Step-by-step explanation:

To get atleast one head is (2^x)-1/2^x

where x is the number of coins tossed.

thus the answer is 4 where the probability is 15/16.

Answer 2

Given:

A fair coin is tossed a number of times.

To Find:

The minimum no.of tosses of a fair coin required, for the probability of getting at least 1 head to be greater than 8/9 ​

Solution:

Let x be the number of tosses for the probability of getting atleast 1 head to be greater than 8/9 .

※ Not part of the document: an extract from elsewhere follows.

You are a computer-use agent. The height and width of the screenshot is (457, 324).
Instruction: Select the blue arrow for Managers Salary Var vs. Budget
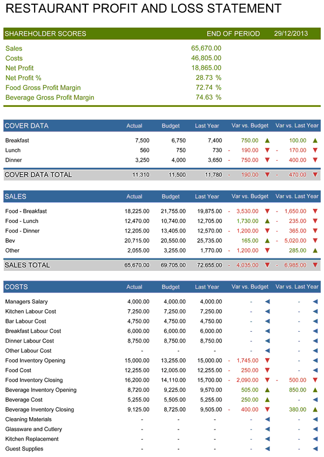(x=267, y=302)
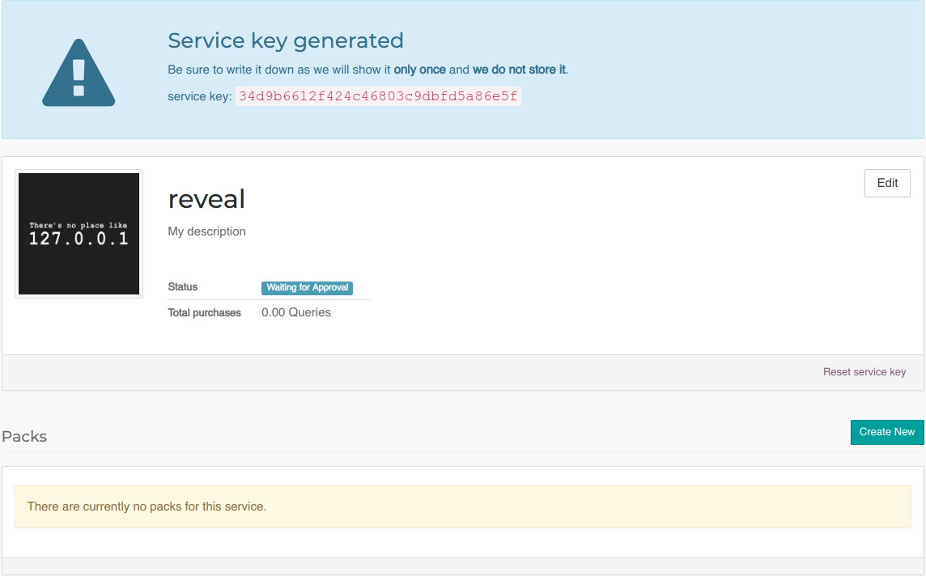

• P(at least one head) = 1 - P(No head)
• P(at least one head) ≥ 8/9
• 1 - P( no head) ≥ 8/9
• P( no head ) ≤1/9

We  know ,

• P( no head ) = $P(tails)^{n}$  = $\frac{1}{2}^{n}$  

Therefore,

• minimum value of n so that $\frac{1}{2} ^{n}$ ≤ 1/9
• $2^{n}$ ≥9
• n ≥ 4

The minimum no.of tosses of a fair coin required, for the probability of getting at least 1 head to be greater than 8/9 is 4.